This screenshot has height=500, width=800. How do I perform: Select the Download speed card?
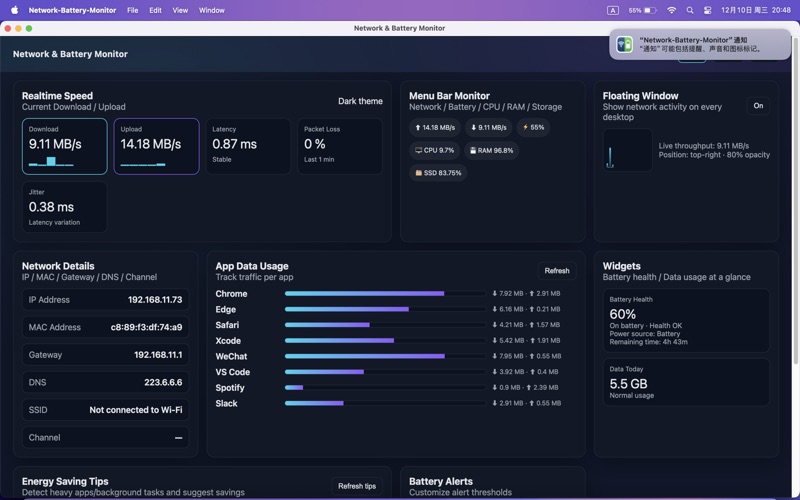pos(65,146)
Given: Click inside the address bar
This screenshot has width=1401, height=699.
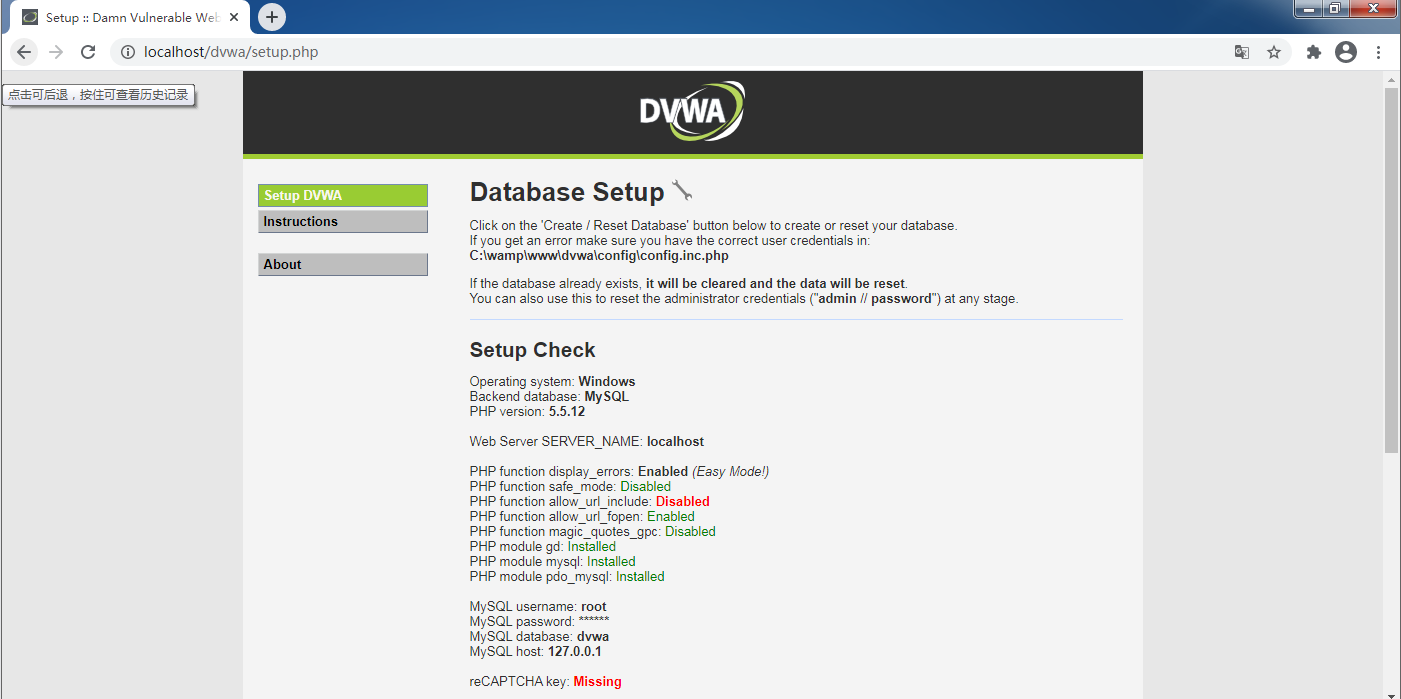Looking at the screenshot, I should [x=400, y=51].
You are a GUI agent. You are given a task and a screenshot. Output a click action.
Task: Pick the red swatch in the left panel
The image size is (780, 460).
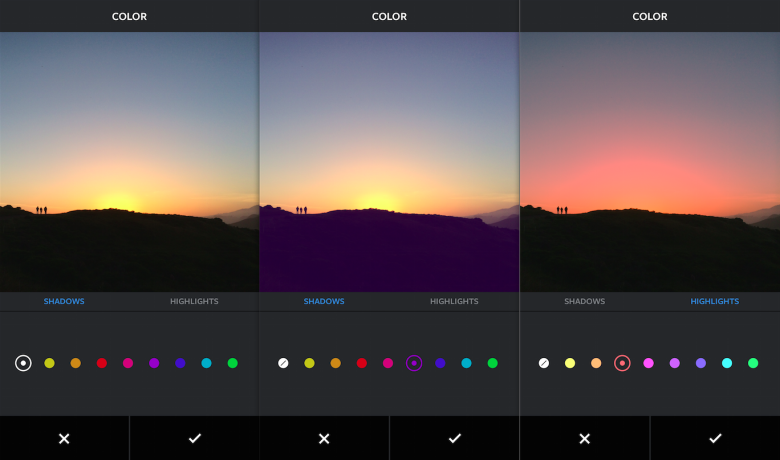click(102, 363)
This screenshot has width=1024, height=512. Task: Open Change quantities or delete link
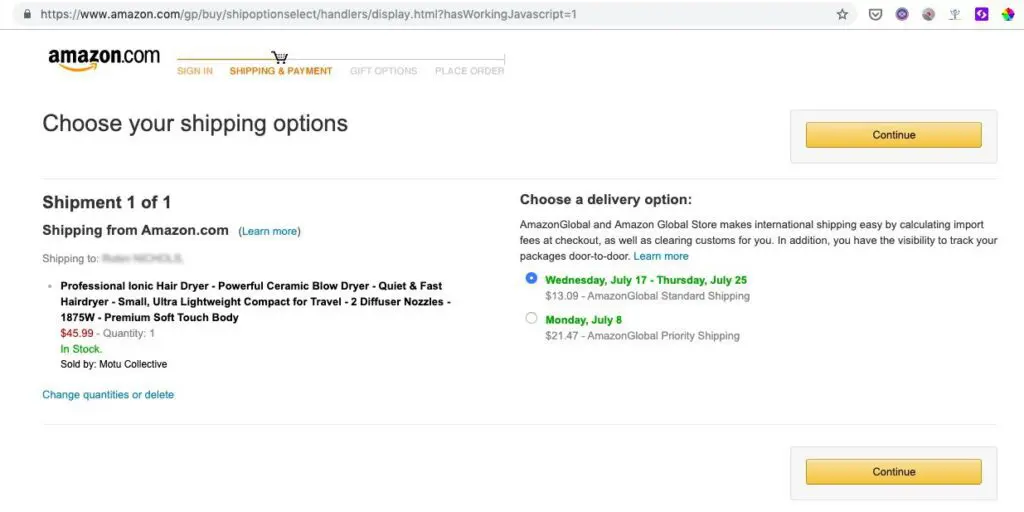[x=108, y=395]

------------------------------

• _Exercise goal_: Each line above gets copied exactly; leave the pictures out.

• _Answer to this task_:
This screenshot has height=500, width=800. How do I perform: Select the Download speed card?
pos(65,146)
Given: Click inside the address bar
This screenshot has width=1401, height=699.
Looking at the screenshot, I should [x=400, y=51].
You are a GUI agent. You are given a task and a screenshot. Output a click action.
Task: Pick the red swatch in the left panel
The image size is (780, 460).
click(102, 363)
This screenshot has width=1024, height=512. Task: Open Change quantities or delete link
[x=108, y=395]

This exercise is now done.